::: Data listing :::

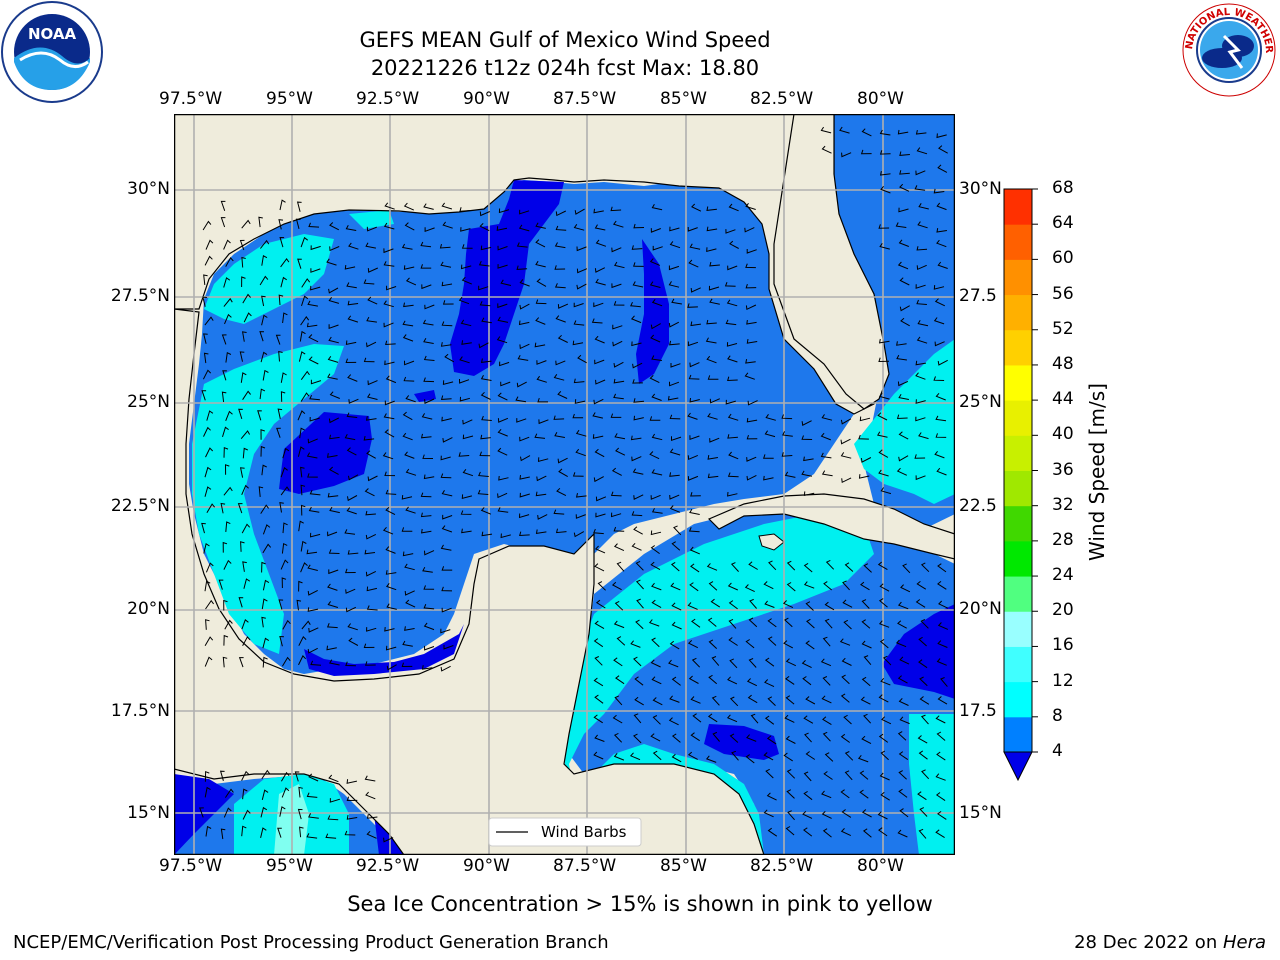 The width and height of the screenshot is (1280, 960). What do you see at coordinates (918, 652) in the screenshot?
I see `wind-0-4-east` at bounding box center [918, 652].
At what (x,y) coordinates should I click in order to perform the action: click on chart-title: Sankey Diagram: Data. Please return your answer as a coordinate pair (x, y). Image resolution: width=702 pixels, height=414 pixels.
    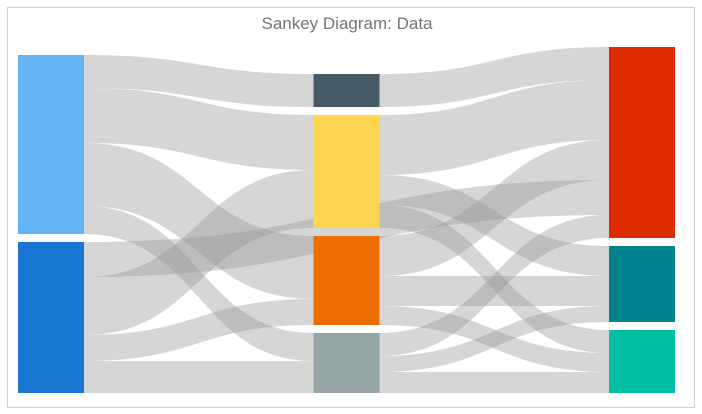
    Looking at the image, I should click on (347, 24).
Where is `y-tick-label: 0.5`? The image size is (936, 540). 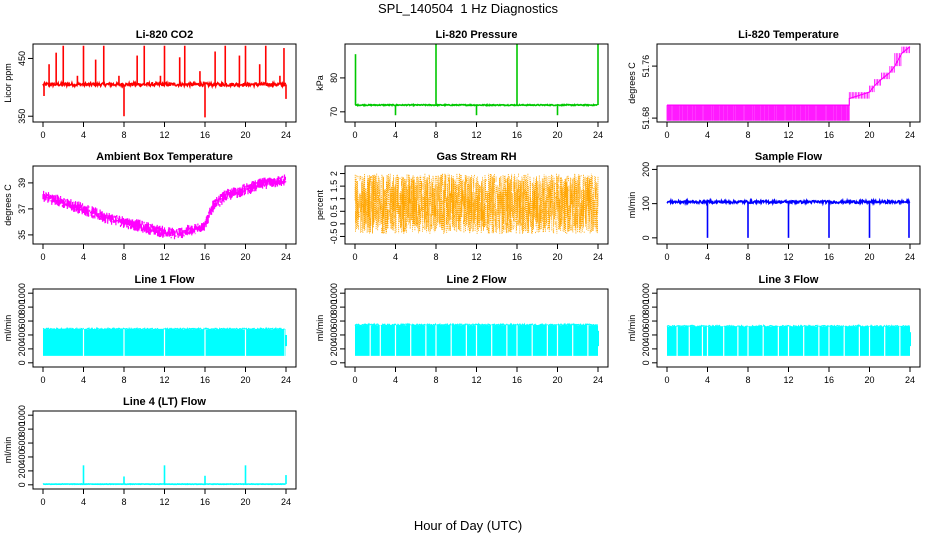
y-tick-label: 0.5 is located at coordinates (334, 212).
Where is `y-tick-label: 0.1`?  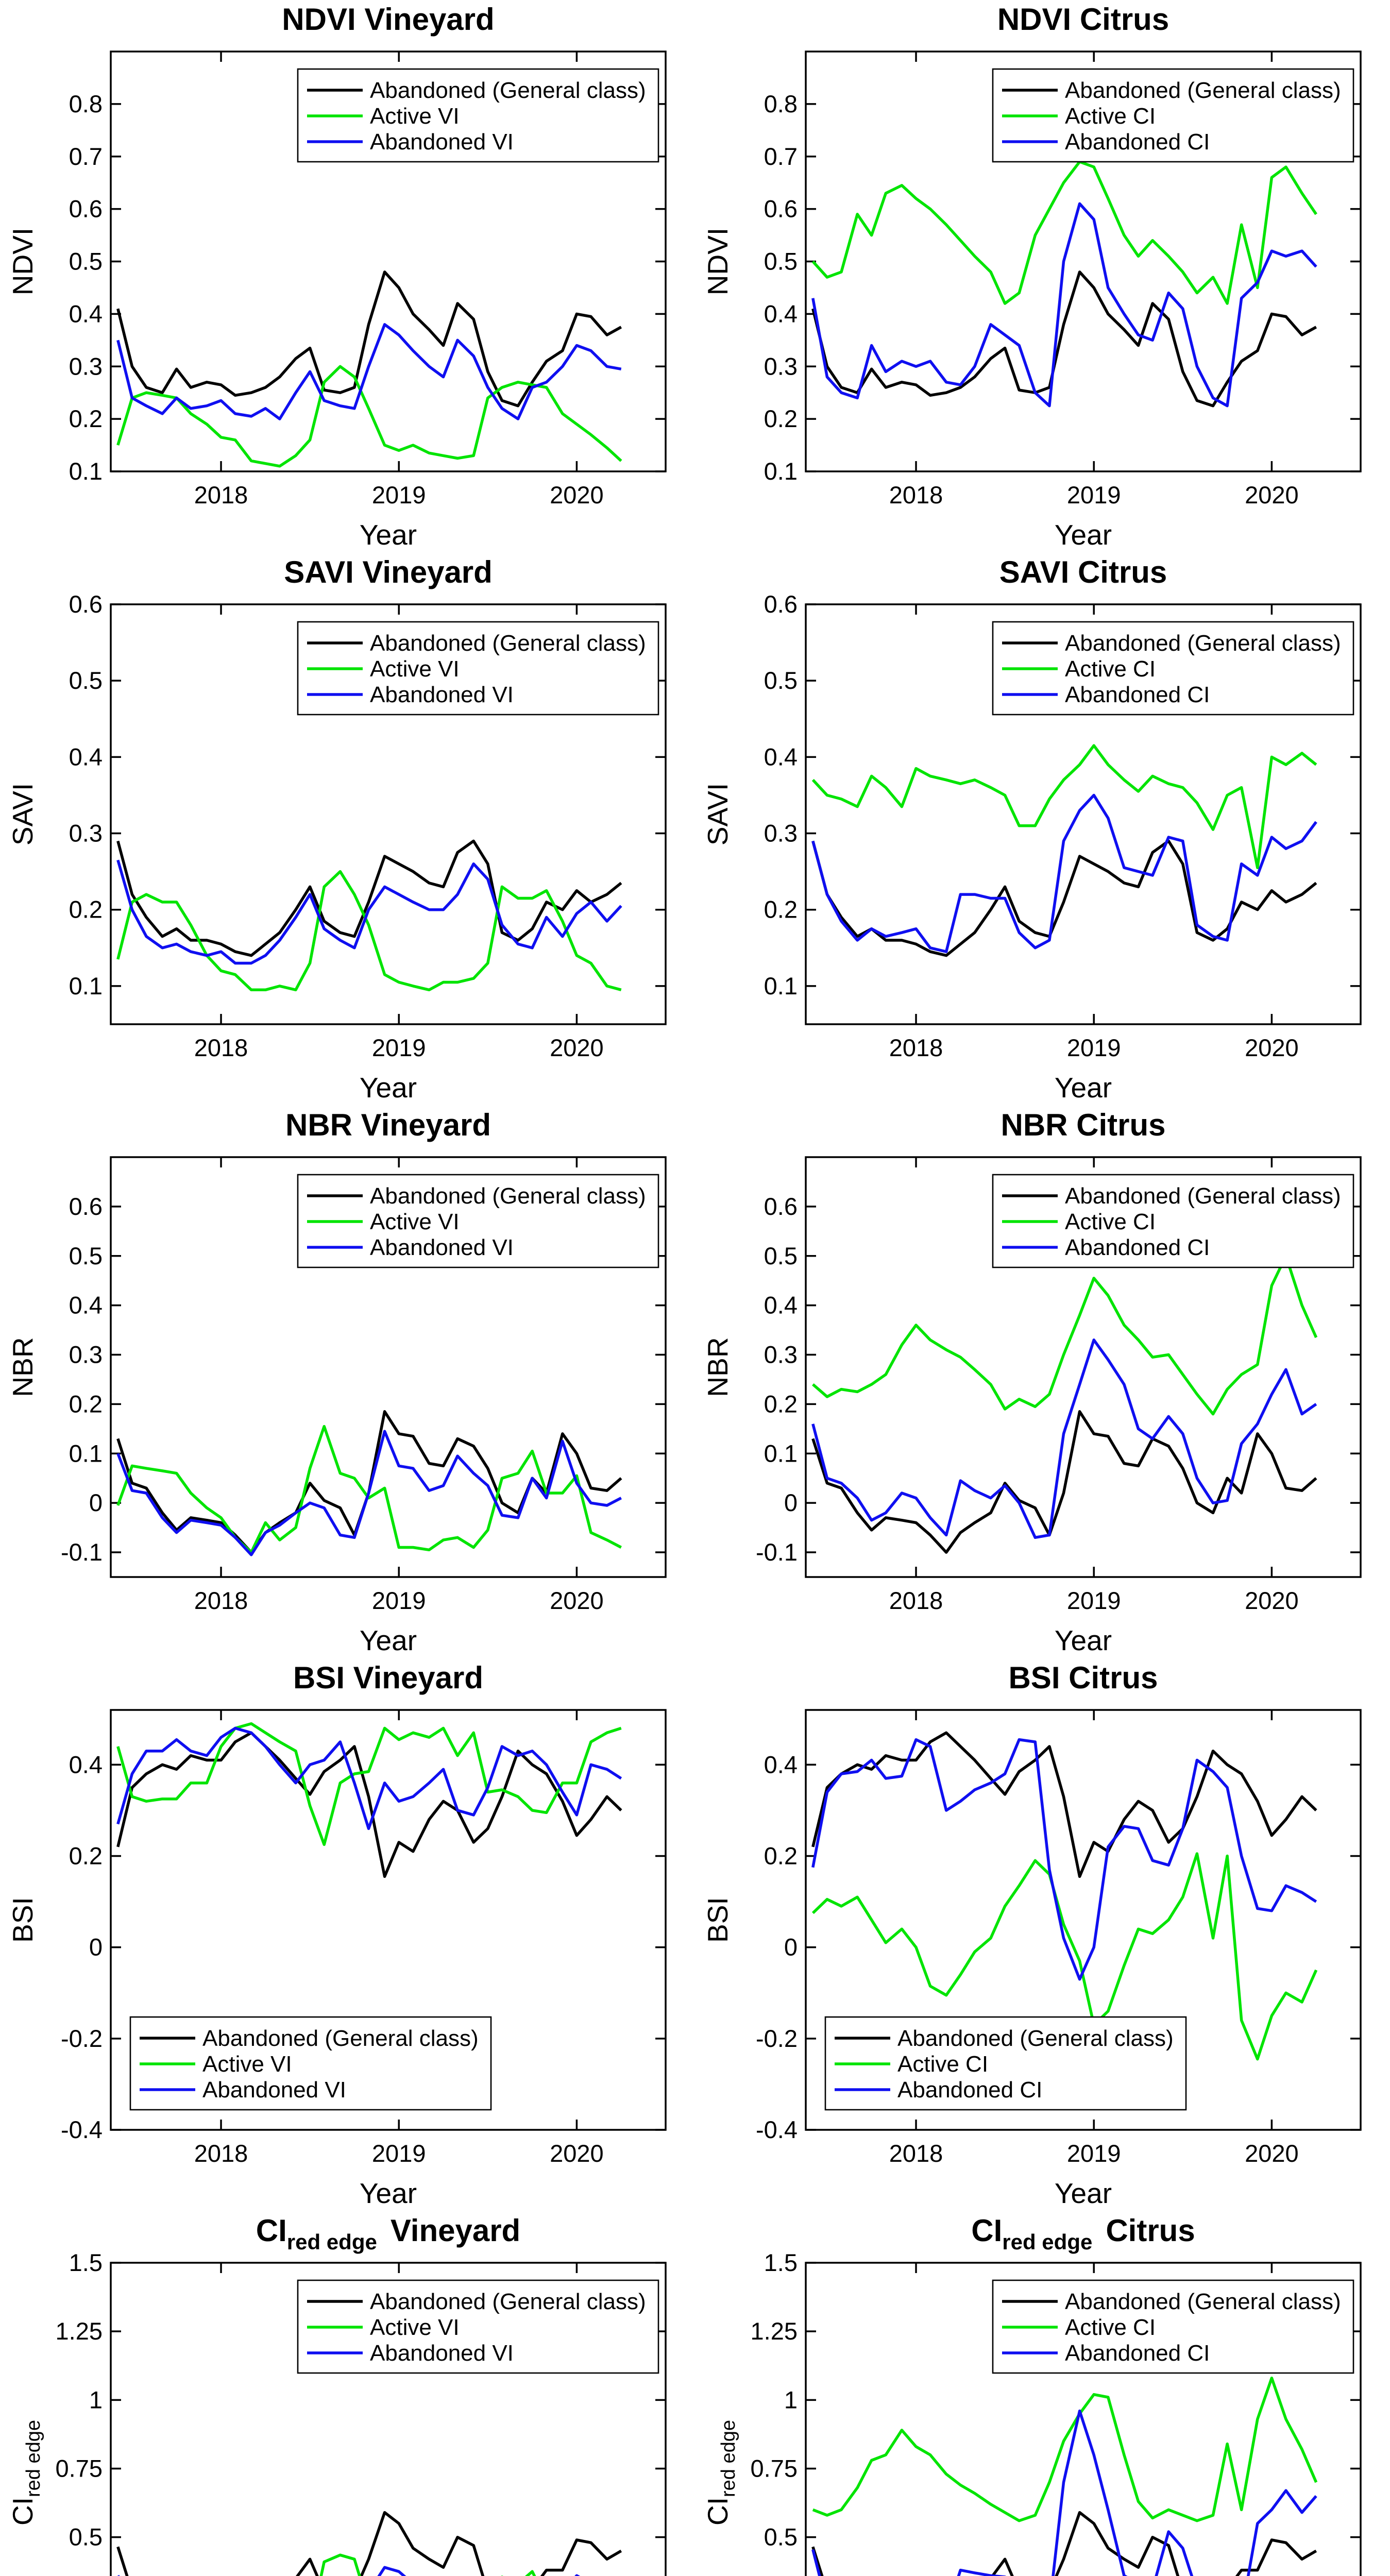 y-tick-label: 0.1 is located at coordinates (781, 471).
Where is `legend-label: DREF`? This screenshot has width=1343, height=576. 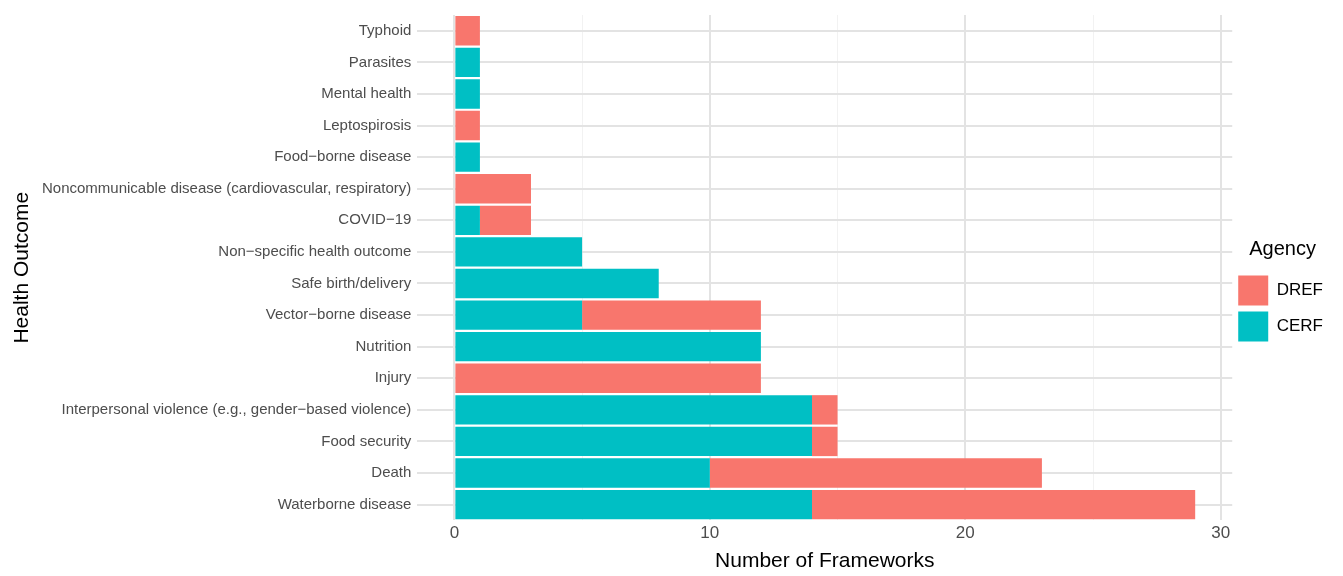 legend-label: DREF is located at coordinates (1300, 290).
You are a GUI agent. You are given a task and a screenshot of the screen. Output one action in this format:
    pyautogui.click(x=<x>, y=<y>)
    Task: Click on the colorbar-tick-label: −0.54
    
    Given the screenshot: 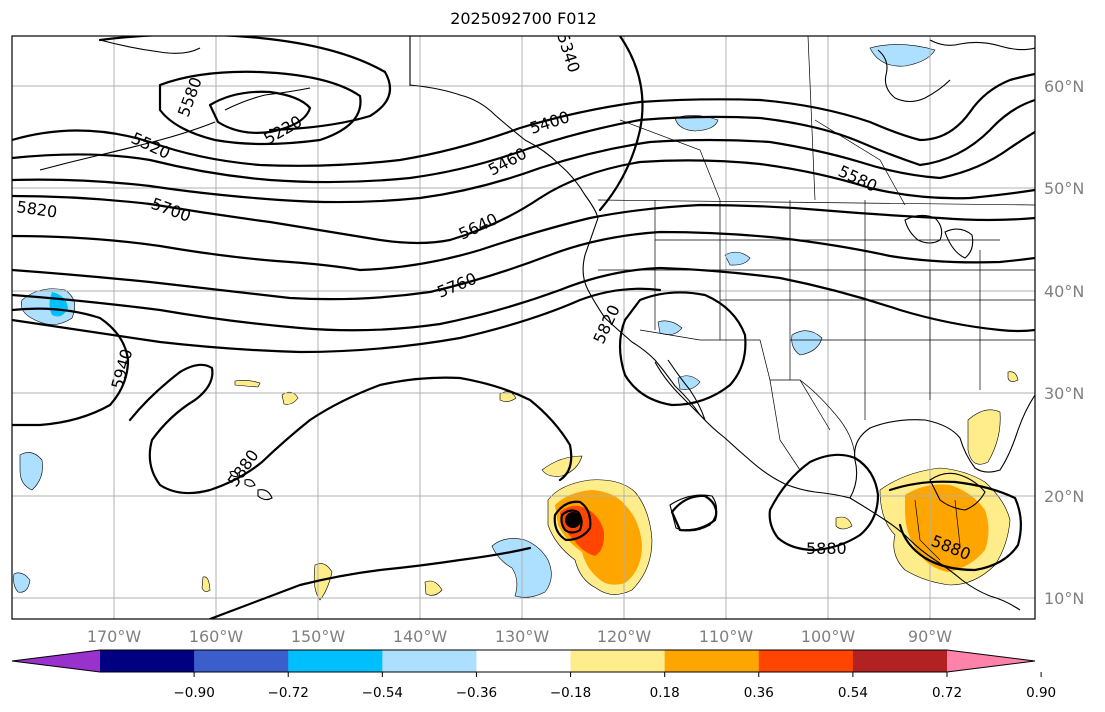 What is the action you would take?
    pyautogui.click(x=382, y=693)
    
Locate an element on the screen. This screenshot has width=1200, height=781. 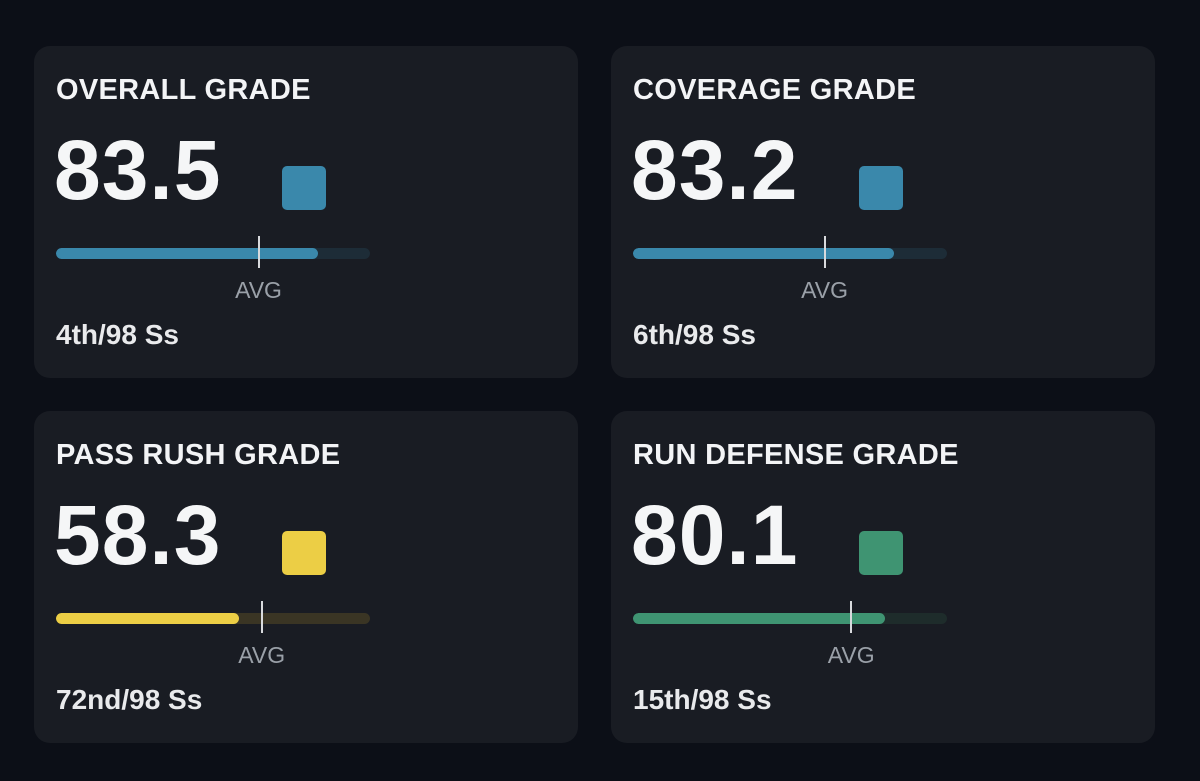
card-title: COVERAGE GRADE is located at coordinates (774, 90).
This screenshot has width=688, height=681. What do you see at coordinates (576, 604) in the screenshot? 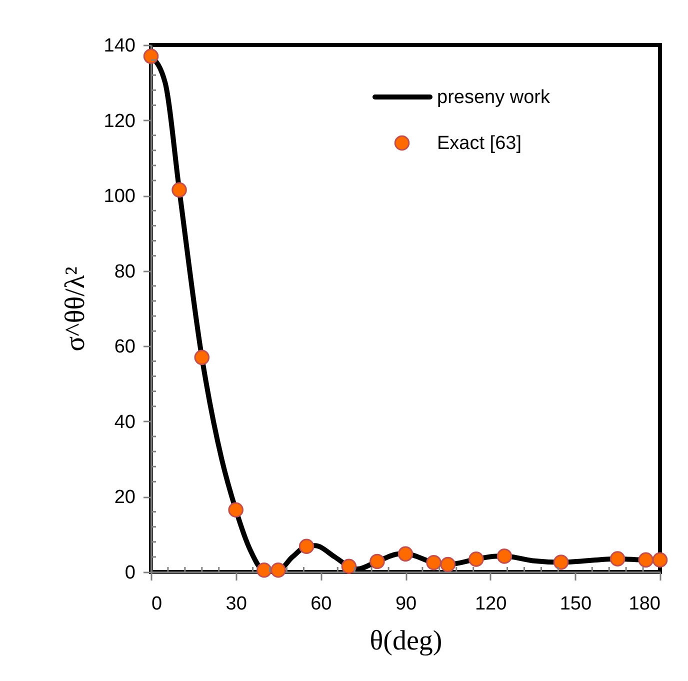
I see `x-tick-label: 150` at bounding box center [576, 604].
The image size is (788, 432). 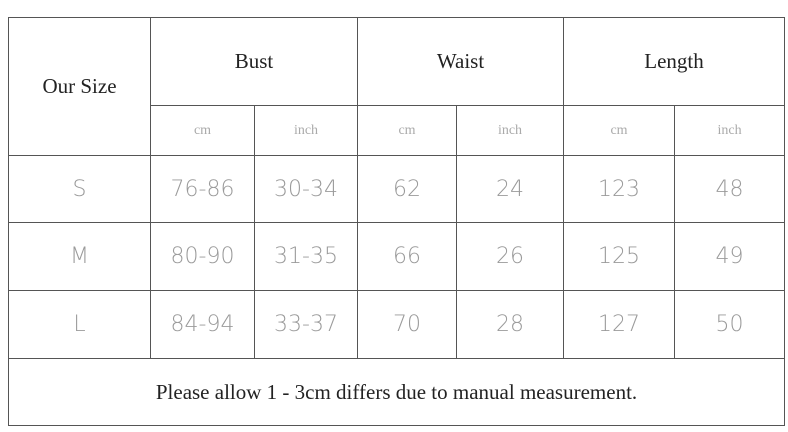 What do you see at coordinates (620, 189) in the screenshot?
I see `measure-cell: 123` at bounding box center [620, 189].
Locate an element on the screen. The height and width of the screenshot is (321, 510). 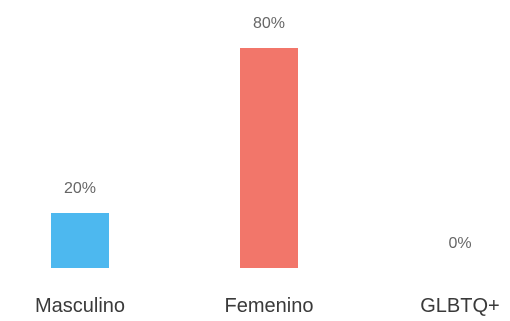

:::

**What this task involves:** Copy every line above that contains the string "title". Case counts.

**Your solution:**
At what (x,y) coordinates should I click in order to perform the action: click on chart-title: Sankey Diagram: Data. Please return your answer as a coordinate pair (x, y). Image resolution: width=702 pixels, height=414 pixels.
card-title: COVERAGE GRADE is located at coordinates (774, 90).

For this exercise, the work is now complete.